> **What is required**
Each record is to be printed again precisely as it reads.

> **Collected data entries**
Start of Block

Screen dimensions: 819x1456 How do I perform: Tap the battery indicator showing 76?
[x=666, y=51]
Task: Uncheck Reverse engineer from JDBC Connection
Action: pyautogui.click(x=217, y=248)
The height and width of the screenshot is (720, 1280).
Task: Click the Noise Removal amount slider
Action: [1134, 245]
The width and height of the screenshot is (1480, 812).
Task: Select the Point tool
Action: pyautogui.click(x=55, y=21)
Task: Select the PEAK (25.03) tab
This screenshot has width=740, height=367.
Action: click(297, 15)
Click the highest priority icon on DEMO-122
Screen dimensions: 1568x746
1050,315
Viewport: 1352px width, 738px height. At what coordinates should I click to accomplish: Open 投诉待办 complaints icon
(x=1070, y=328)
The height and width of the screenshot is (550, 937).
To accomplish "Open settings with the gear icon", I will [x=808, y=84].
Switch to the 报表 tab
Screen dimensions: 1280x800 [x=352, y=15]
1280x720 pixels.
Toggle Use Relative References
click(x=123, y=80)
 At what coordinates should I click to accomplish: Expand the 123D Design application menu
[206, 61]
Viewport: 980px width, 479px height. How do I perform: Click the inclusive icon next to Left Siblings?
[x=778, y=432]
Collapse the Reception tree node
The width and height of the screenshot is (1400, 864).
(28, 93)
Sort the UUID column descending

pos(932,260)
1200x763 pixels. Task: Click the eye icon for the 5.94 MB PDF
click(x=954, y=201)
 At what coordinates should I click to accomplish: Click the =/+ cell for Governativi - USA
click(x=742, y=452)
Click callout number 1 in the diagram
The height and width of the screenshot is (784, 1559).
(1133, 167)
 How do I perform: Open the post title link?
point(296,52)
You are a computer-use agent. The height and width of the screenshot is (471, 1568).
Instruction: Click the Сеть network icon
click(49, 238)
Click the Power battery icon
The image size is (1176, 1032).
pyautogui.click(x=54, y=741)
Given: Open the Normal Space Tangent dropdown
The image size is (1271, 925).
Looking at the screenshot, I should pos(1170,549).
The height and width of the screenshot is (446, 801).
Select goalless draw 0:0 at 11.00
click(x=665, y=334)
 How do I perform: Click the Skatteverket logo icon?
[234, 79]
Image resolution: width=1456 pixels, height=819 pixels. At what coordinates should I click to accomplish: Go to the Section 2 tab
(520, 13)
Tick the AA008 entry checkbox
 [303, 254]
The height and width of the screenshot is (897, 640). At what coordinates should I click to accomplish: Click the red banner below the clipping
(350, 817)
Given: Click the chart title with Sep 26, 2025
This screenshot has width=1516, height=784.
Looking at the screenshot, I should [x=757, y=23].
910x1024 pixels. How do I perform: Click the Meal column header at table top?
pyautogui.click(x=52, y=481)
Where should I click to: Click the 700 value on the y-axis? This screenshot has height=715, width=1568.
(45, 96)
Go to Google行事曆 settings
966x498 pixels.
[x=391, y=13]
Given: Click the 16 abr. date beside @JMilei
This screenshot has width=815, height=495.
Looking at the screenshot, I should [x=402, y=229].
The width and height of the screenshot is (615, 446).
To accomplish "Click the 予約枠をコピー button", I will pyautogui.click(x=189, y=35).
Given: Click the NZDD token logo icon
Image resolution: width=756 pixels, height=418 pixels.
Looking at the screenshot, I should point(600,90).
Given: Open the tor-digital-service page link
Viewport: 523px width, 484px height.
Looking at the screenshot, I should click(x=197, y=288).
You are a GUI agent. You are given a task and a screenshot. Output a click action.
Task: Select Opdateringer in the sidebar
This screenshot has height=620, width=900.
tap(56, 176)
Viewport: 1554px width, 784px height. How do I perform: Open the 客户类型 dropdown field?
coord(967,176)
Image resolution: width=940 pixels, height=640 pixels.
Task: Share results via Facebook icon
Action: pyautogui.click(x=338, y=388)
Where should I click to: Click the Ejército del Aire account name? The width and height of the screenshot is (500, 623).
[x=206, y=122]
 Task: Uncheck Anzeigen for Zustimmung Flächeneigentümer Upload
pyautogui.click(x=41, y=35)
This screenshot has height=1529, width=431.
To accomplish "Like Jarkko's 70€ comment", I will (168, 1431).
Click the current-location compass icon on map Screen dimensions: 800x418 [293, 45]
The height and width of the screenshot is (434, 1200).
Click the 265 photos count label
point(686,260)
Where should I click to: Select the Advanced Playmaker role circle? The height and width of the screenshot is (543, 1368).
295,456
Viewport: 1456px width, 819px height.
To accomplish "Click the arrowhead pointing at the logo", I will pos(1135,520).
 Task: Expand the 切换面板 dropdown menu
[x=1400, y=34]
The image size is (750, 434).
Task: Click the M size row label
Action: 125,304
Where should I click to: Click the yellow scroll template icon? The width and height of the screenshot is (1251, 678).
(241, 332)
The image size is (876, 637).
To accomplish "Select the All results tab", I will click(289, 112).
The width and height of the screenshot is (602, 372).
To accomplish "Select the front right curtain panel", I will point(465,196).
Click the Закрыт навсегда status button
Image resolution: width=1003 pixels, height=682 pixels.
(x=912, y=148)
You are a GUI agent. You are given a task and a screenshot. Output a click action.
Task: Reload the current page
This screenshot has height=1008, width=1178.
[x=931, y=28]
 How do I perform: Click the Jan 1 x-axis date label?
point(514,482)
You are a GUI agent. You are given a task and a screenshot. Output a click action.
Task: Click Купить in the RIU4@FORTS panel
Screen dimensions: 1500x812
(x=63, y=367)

End of Block

> **Output of the exercise**
Screen dimensions: 819x1456 How do I perform: Tap the battery indicator showing 76?
[x=666, y=51]
Task: Uncheck Reverse engineer from JDBC Connection
Action: pyautogui.click(x=217, y=248)
The height and width of the screenshot is (720, 1280).
Task: Click the Noise Removal amount slider
Action: [1134, 245]
The width and height of the screenshot is (1480, 812).
Task: Select the Point tool
Action: pyautogui.click(x=55, y=21)
Task: Select the PEAK (25.03) tab
This screenshot has width=740, height=367.
Action: click(297, 15)
Click the highest priority icon on DEMO-122
Screen dimensions: 1568x746
1050,315
Viewport: 1352px width, 738px height. At what coordinates should I click to accomplish: Open 投诉待办 complaints icon
(x=1070, y=328)
The height and width of the screenshot is (550, 937).
To accomplish "Open settings with the gear icon", I will [x=808, y=84].
Switch to the 报表 tab
Screen dimensions: 1280x800 [x=352, y=15]
1280x720 pixels.
Toggle Use Relative References
click(x=123, y=80)
 At what coordinates should I click to accomplish: Expand the 123D Design application menu
[206, 61]
Viewport: 980px width, 479px height. How do I perform: Click the inclusive icon next to Left Siblings?
[x=778, y=432]
Collapse the Reception tree node
The width and height of the screenshot is (1400, 864).
(28, 93)
Sort the UUID column descending

pos(932,260)
1200x763 pixels. Task: Click the eye icon for the 5.94 MB PDF
click(x=954, y=201)
 At what coordinates should I click to accomplish: Click the =/+ cell for Governativi - USA
click(x=742, y=452)
Click callout number 1 in the diagram
The height and width of the screenshot is (784, 1559).
(1133, 167)
 How do I perform: Open the post title link?
point(296,52)
You are a computer-use agent. The height and width of the screenshot is (471, 1568).
Instruction: Click the Сеть network icon
click(49, 238)
Click the Power battery icon
The image size is (1176, 1032).
pyautogui.click(x=54, y=741)
Given: Open the Normal Space Tangent dropdown
The image size is (1271, 925).
Looking at the screenshot, I should pos(1170,549).
The height and width of the screenshot is (446, 801).
Select goalless draw 0:0 at 11.00
click(x=665, y=334)
 How do I perform: Click the Skatteverket logo icon?
[234, 79]
Image resolution: width=1456 pixels, height=819 pixels. At what coordinates should I click to accomplish: Go to the Section 2 tab
(520, 13)
Tick the AA008 entry checkbox
 [303, 254]
The height and width of the screenshot is (897, 640). At what coordinates should I click to accomplish: Click the red banner below the clipping
(350, 817)
Given: Click the chart title with Sep 26, 2025
This screenshot has width=1516, height=784.
Looking at the screenshot, I should [x=757, y=23].
910x1024 pixels. How do I perform: Click the Meal column header at table top?
pyautogui.click(x=52, y=481)
Where should I click to: Click the 700 value on the y-axis? This screenshot has height=715, width=1568.
(45, 96)
Go to Google行事曆 settings
966x498 pixels.
[x=391, y=13]
Given: Click the 16 abr. date beside @JMilei
This screenshot has width=815, height=495.
Looking at the screenshot, I should [x=402, y=229].
The width and height of the screenshot is (615, 446).
To accomplish "Click the 予約枠をコピー button", I will pyautogui.click(x=189, y=35).
Given: Click the NZDD token logo icon
Image resolution: width=756 pixels, height=418 pixels.
Looking at the screenshot, I should point(600,90).
Given: Open the tor-digital-service page link
Viewport: 523px width, 484px height.
Looking at the screenshot, I should click(x=197, y=288).
You are a GUI agent. You are given a task and a screenshot. Output a click action.
Task: Select Opdateringer in the sidebar
This screenshot has height=620, width=900.
tap(56, 176)
Viewport: 1554px width, 784px height. How do I perform: Open the 客户类型 dropdown field?
coord(967,176)
Image resolution: width=940 pixels, height=640 pixels.
Task: Share results via Facebook icon
Action: pyautogui.click(x=338, y=388)
Where should I click to: Click the Ejército del Aire account name? The width and height of the screenshot is (500, 623).
[x=206, y=122]
 Task: Uncheck Anzeigen for Zustimmung Flächeneigentümer Upload
pyautogui.click(x=41, y=35)
This screenshot has height=1529, width=431.
To accomplish "Like Jarkko's 70€ comment", I will (168, 1431).
Click the current-location compass icon on map Screen dimensions: 800x418 [293, 45]
The height and width of the screenshot is (434, 1200).
Click the 265 photos count label
point(686,260)
Where should I click to: Select the Advanced Playmaker role circle? The height and width of the screenshot is (543, 1368).
295,456
Viewport: 1456px width, 819px height.
To accomplish "Click the arrowhead pointing at the logo", I will pos(1135,520).
 Task: Expand the 切换面板 dropdown menu
[x=1400, y=34]
The image size is (750, 434).
Task: Click the M size row label
Action: 125,304
Where should I click to: Click the yellow scroll template icon? The width and height of the screenshot is (1251, 678).
(241, 332)
The image size is (876, 637).
To accomplish "Select the All results tab", I will click(289, 112).
The width and height of the screenshot is (602, 372).
To accomplish "Select the front right curtain panel", I will point(465,196).
Click the Закрыт навсегда status button
Image resolution: width=1003 pixels, height=682 pixels.
(x=912, y=148)
You are a GUI agent. You are given a task and a screenshot. Output a click action.
Task: Reload the current page
This screenshot has height=1008, width=1178.
[x=931, y=28]
 How do I perform: Click the Jan 1 x-axis date label?
point(514,482)
You are a GUI agent. You are given a task and a screenshot. Output a click action.
Task: Click Купить in the RIU4@FORTS panel
Screen dimensions: 1500x812
(x=63, y=367)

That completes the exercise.